Ihre Existenz im Computer zählt in den USA defintiv mehr als Ihre physische Gegenwart. Und die meisten AmerikaneInnen besitzen mittlerweile diese phänomenale Eigenschaft, Ihre physische Gegenwart schlicht und einfach auszublenden.

Denken und handeln Sie selbständig und sie lösen akkute Irritation aus. Darauf erfahren Sie die volle Härte, deren die Amerikaner fähig sind. Tun Sie das mal zum Spass. Aber tun Sie das nur in ganz, ganz harmlosen Dingen; wie zum einen Lift zu gehen, obwohl Ihnen der andere zugewiesen wurde, der nicht funktioniert. Oder – schon etwas heikler: Gehen Sie in einem Restaurant mit dem Glas in der Hand nach draussen. „Sir…!“ (ist verboten, auch wenn Sie gerade eine Fünfzig-Dollar Flasche Wein erstanden haben, die Sie partout nicht im billigsten Plastikbecher trinken möchten).
Also, bitte: Haben Sie Ihren Spass! Aber tun Sie das nur in wirklich harmlosen Fällen, sonst landen Sie schnurstracks im Gefängnis (wir verspürten diese Drohung mehrmals.

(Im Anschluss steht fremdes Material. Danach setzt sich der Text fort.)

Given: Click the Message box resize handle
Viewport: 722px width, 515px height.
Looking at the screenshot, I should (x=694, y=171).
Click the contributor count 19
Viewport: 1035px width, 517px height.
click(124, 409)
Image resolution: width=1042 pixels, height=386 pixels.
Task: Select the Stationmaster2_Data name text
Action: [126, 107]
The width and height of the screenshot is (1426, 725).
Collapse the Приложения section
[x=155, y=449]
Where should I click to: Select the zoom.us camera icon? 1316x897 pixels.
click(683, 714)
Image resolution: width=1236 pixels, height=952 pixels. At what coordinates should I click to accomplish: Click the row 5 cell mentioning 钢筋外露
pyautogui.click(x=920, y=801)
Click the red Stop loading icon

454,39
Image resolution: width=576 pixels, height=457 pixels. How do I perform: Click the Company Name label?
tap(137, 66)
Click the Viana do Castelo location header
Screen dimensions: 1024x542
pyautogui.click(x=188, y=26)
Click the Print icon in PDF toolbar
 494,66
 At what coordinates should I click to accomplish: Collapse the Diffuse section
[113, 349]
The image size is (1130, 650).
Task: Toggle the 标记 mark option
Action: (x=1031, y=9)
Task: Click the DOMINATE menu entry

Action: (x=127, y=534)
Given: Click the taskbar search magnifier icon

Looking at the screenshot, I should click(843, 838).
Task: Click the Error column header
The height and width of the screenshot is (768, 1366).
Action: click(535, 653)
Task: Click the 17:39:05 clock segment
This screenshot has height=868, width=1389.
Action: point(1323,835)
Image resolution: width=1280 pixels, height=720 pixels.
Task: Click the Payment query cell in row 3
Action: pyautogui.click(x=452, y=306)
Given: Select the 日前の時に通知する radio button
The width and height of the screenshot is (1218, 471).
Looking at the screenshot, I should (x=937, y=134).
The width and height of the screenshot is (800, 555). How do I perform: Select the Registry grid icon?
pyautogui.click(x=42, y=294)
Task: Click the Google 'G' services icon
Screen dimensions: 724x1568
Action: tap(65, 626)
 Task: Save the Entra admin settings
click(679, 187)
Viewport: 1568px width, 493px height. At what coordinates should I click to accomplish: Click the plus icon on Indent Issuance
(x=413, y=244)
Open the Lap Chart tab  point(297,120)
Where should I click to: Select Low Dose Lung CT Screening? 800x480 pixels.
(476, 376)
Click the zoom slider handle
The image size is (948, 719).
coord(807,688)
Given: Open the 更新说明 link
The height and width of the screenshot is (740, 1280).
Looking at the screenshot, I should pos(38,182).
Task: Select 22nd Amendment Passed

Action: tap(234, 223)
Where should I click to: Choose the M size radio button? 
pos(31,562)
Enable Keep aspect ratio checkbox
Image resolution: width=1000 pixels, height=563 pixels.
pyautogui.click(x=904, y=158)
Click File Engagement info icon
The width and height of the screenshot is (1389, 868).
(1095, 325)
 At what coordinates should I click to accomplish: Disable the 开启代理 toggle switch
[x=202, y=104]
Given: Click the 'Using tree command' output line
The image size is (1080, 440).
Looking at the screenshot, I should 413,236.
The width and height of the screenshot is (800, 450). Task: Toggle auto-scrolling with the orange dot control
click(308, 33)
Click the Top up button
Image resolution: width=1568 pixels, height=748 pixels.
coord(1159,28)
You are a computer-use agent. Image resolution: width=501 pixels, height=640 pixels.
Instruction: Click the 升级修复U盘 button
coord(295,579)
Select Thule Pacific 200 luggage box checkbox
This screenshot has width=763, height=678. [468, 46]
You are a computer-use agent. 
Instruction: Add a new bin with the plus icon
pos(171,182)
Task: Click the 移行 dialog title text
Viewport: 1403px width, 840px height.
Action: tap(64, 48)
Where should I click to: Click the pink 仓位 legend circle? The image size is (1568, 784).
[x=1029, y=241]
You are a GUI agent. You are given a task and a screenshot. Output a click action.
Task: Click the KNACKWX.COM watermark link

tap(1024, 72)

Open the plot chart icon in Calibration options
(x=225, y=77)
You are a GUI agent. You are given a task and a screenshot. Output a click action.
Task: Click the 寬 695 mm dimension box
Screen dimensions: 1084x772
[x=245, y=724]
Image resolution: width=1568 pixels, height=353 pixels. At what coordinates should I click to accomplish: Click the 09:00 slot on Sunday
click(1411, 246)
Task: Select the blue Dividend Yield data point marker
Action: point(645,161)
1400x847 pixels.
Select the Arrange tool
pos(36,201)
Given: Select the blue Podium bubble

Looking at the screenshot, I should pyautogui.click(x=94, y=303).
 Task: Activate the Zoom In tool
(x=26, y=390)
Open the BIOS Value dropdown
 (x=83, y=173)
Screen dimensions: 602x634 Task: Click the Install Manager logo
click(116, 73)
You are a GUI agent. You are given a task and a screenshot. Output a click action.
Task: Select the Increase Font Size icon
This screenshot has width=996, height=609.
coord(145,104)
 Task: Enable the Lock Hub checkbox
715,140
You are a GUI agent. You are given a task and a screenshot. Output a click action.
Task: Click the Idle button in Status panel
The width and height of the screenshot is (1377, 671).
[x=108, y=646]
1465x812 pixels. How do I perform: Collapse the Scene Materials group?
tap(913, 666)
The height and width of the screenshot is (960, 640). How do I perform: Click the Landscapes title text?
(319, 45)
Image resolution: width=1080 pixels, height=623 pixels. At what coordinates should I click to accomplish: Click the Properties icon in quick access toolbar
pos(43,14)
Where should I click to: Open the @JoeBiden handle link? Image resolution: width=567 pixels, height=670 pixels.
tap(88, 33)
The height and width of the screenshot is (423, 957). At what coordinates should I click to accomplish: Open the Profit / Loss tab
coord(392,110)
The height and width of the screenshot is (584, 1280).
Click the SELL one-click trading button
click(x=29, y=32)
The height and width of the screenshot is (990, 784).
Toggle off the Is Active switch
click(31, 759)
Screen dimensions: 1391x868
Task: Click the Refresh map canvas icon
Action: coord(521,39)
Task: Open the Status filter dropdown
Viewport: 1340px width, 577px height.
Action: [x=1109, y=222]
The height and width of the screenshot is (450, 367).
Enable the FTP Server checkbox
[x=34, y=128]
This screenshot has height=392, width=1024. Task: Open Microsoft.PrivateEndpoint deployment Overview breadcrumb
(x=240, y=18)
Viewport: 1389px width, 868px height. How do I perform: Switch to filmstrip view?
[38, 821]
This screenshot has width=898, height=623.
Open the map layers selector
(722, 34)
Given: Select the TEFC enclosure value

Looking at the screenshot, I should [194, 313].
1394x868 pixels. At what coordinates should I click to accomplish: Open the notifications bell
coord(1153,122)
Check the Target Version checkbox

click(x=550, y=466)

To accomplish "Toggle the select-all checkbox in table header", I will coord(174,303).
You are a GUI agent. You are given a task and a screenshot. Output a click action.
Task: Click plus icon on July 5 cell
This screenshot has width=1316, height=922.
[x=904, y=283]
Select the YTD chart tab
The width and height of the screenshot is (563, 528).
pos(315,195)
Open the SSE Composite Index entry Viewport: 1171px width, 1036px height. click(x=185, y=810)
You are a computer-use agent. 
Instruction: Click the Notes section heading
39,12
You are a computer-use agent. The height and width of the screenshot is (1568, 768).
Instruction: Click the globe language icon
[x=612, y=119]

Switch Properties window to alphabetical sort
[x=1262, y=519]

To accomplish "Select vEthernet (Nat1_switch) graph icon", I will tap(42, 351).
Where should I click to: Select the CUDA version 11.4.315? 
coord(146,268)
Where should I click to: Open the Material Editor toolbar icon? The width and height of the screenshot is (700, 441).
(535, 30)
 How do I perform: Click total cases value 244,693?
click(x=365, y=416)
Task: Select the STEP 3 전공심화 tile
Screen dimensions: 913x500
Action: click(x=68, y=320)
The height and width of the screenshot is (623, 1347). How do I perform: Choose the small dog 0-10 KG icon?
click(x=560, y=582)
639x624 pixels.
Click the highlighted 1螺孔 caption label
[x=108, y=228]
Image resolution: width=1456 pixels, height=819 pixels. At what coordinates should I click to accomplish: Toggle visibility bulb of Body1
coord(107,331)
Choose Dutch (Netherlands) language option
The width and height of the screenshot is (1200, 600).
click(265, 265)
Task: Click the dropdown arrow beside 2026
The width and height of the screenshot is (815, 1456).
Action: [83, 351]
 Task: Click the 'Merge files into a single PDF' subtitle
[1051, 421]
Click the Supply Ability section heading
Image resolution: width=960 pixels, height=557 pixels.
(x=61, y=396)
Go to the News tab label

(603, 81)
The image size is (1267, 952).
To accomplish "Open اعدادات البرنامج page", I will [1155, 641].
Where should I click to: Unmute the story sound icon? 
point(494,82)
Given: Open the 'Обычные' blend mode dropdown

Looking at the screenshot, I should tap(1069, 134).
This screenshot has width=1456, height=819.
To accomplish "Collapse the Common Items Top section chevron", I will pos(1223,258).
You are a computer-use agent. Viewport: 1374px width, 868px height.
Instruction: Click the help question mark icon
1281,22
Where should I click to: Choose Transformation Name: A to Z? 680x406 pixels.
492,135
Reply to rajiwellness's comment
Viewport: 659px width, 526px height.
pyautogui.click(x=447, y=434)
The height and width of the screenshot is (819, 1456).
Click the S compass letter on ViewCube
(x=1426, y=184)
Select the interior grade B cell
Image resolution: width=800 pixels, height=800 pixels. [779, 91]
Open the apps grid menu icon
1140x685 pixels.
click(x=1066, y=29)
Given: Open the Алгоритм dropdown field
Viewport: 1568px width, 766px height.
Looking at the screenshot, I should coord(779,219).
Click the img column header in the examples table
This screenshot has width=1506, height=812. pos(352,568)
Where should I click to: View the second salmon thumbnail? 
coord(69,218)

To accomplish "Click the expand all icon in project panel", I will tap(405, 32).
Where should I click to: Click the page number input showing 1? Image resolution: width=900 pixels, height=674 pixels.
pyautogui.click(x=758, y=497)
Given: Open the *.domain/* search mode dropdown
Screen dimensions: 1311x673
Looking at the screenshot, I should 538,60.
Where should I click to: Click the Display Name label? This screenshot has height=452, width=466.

Doch es gibt, zwar keine Hoffnung, aber ein Gegenmittel.
Scheren Sie in bei uns in Europa ausserhalb der Schweiz ganz normaler Manier aus der Herde aus und wehren Sie sich! Begehren Sie scharf und mit zunehmender Ignoranz von der Gegenseite in grösserer Lautstärke auf, wenn etwas schief läuft; natürlich, weil einer der verdammten Computer etwas nicht gefressen hat, das Sie betrifft. Tun Sie das und Sie lösen nicht Irritation und Härte, sondern Panik und folgerichtig Hilflosigkeit aus. Denn wenn die Durschnittsamerikaner etwas nicht kennen, dann Schafe, die aus der Welt der unendlichen Regulationen ausbrechen, aus einer Welt, wo selbst gröbste und absurdeste Fehler mit einem ergebenen Achselzucken hingenommen werden. Achselzucken? Nein, das ist übertrieben: einfach still und fromm. (Glauben Sie also ja nicht den frechen Dialogen, wie sie in zahllosen Hollywoodfilmen als real existierend kolportiert werden!).
Übertreiben Sie es aber nicht und seien Sie darauf bedacht, rechtzeitig Ihre Stimme wieder zu besänftigen und dem Gegenüber demonstrative die Hand zu schütteln, wenn es signalisiert, dass Sie die Mauer durchbrochen und ein Lebenszeichen erobert haben, irgendeine Reaktion, die nicht im Handbuch vorgesehen war und die Ihrem Anliegen entgegenkommt.

Und schon ist die Welt wieder in Ordnung und Sie spielen glücklich wieder die freundliche Nummer ohne Seele, die von Computer zu Computer verschoben wird. Denn keiner konnte und wollte Ihnen dort bis jetzt verbieten, lebendig zu sein – solange das niemand merkt.